Un fenómeno curioso empieza a verse cada vez con más frecuencia. Digo curioso y no nuevo, porque desde las épocas en que Rimbaud y Verlaine, con sus pelajes largos y sus vestimentas sucias, desafiaban las costumbres burguesas de siglo XIX, el escándalo y la provocación han sido ingredientes decisivos en muchas propuestas artísticas y disputas culturales. Ahí están los primeros vanguardistas, expertos en todo tipo de triquiñuelas antisistema. Y Dalí, maestro incuestionable en llamar la atención sobre sí mismo y su obra.
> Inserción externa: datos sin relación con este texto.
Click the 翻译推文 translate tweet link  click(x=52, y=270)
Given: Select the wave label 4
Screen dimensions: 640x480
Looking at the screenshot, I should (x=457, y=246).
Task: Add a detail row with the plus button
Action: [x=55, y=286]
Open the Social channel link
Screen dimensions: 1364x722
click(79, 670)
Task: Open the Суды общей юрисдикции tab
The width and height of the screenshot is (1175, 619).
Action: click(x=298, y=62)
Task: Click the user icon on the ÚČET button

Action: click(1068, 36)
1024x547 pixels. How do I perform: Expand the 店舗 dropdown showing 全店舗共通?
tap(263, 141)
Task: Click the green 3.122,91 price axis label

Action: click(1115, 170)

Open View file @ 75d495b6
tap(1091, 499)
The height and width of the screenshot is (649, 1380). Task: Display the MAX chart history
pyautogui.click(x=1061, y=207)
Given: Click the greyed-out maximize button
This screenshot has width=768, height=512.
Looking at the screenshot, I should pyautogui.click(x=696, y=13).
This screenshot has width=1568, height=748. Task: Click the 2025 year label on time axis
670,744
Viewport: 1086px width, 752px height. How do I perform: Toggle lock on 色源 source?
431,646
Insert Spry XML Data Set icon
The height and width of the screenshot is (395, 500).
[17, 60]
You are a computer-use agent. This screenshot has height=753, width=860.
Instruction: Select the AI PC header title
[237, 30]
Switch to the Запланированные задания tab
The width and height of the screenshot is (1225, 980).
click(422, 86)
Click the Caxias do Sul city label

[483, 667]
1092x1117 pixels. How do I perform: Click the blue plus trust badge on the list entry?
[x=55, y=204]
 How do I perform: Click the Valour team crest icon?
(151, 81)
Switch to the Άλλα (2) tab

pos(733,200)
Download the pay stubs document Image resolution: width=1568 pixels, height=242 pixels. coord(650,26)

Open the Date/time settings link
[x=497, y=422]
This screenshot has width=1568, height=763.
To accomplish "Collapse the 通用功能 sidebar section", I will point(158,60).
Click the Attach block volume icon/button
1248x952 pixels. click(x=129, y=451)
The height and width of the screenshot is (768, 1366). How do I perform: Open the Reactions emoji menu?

Y Vargas Vila, iracundo panfletario de soflama cursi e irrebatible narcisismo. Y los yippies, que designaron a un cerdo como candidato presidencial en las elecciones norteamericanas de 1968. Y los punks, con sus esvásticas y maquillajes gatunos. Y Femen, empuñando sus tetas ante las cámaras de medio mundo.

Los mensajes contraculturales se han popularizado siempre entre el bullicio y la agitación. Todo lo que remueve las aguas y altera el natural devenir de las cosas genera noticia. A veces con fascinación, otras con horror, los medios se vuelcan sobre estos episodios que, por su estridencia o bizarría, sacuden la rutina. Ésa es la definición de noticia: algo inesperado que no encaja con el curso normal de los acontecimientos. No debe extrañar, por eso, que todos estos aspavientos radicales acaben en los noticieros y periódicos.

Lo curioso es que estas estrategias de provocación, que solían ser monopolio de la izquierda, empiezan a ponerse de moda entre la derecha extrema. Ahí está el gris y anodino europarlamentario griego Janusz Korwin-Mikke, de quien jamás habríamos oído hablar de no ser por sus saludos nazis en la Eurocámara y las bestialidades que profiere contra las mujeres. Y ahí está la asociación católica HazteOir, de dudoso origen ultraderechista, que ha conseguido sumar a sus filas 50.000 nuevos españoles después de formar un tremendo escándalo con un mensaje tránsfobo adherido a la carrocería de un bus. Y ahí está Milo Yiannopoulos, nueva musa periodística de la era Trump, a quien hasta hace poco invitaban asociaciones conservadoras de universidades estadounidenses para que desplegara sus dotes de concursante de reality show, es decir, no cortarse un pelo y soltar extravagancias misóginas, homófobas y racistas.

Esta mudanza de papeles es una prueba de que las sociedades occidentales han cambiado. Quienes antes tenían que escandalizar para hacerse oír ya no lo necesitan porque han accedido a los museos, a las universidades, a los parlamentos y a los medios de comunicación. Ganaron la guerra cultural contra la rigidez moral, pero a cambio dejaron el campo de la exaltación y de la incorrección política a la ultraderecha. No es gratuito que varios partidos políticos europeos xenófobos lleven la palabra “libertad” en su nombre. El triunfo cultural de la izquierda legitimó la libertad sexual y la libertad de conciencia, censurando al mismo tiempo las manifestaciones de desprecio hacia el diferente: justo el flanco por el que están atacando estos partidos. Ahora su discurso, desterrado del debate público y de las instituciones, vuelve a la carga con lemas contraculturales en contra del poder y del statu quo. Debe evitarse la tentación de enfrentar estas tácticas con la censura. Sólo la indiferencia les mojará la pólvora.